A Mongolian woman was hiking in the South Fork of Garnet Canyon in Grand Teton National Park on Friday night when she fell on snow and slipped 100 feet down rocky terrain.
Other hikers witnessed the fall and texted 911 using Backcountry SOS, an application that alerts dispatch if you need rescued.
“The search and rescue incident was initiated with waning daylight hours,” park spokesperson Denise Germann said. “Using the coordinates generated by the emergency backcountry application, responders were able to immediately locate the injured party via the Teton Interagency Helicopter, allowing for quick medical assessment and treatment.”
Nergui Enkhchineg, 28, “sustained significant injuries” and was flown by short haul to an ambulance and taken to St. John’s Medical Center.
Park rangers also started to rescue someone who got stranded on the Middle Teton on Sunday, Germann said, but a private hiking party ended up helping the hiker to safety.

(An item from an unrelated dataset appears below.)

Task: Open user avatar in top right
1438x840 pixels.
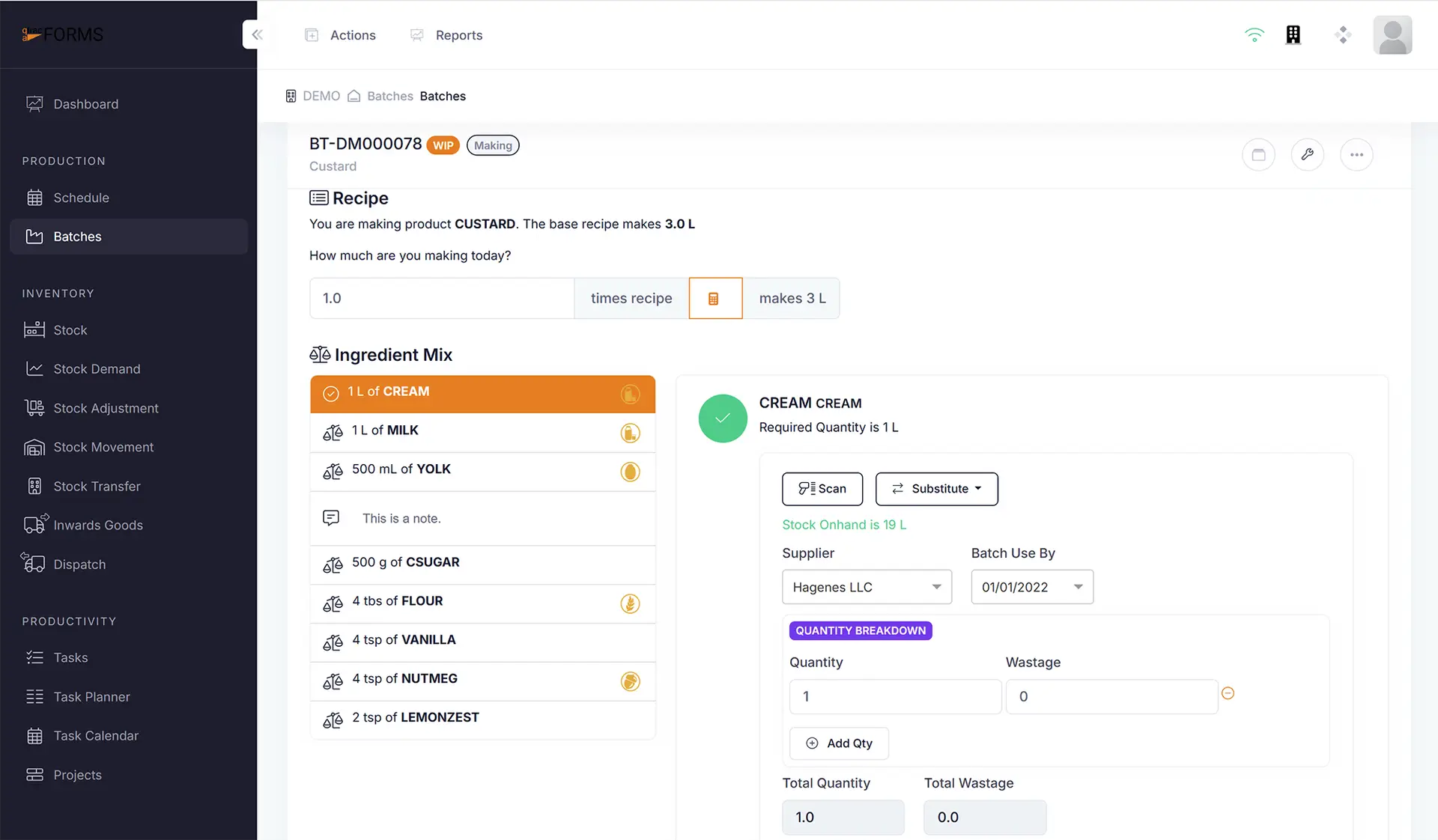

Also on Sunday, park rangers helped a tourist who had a medical emergency at a backcountry campsite on Leigh Lake. Rangers used a wheeled litter to get the sick individual to a park ambulance.
"Hikers and climbers attempting larger ascents are reminded to research their route and be knowledgeable of the skills required for their trip," Germann said in a press release. "It is imperative that hikers understand their own skills in order to prevent emergency situations for themselves and responders."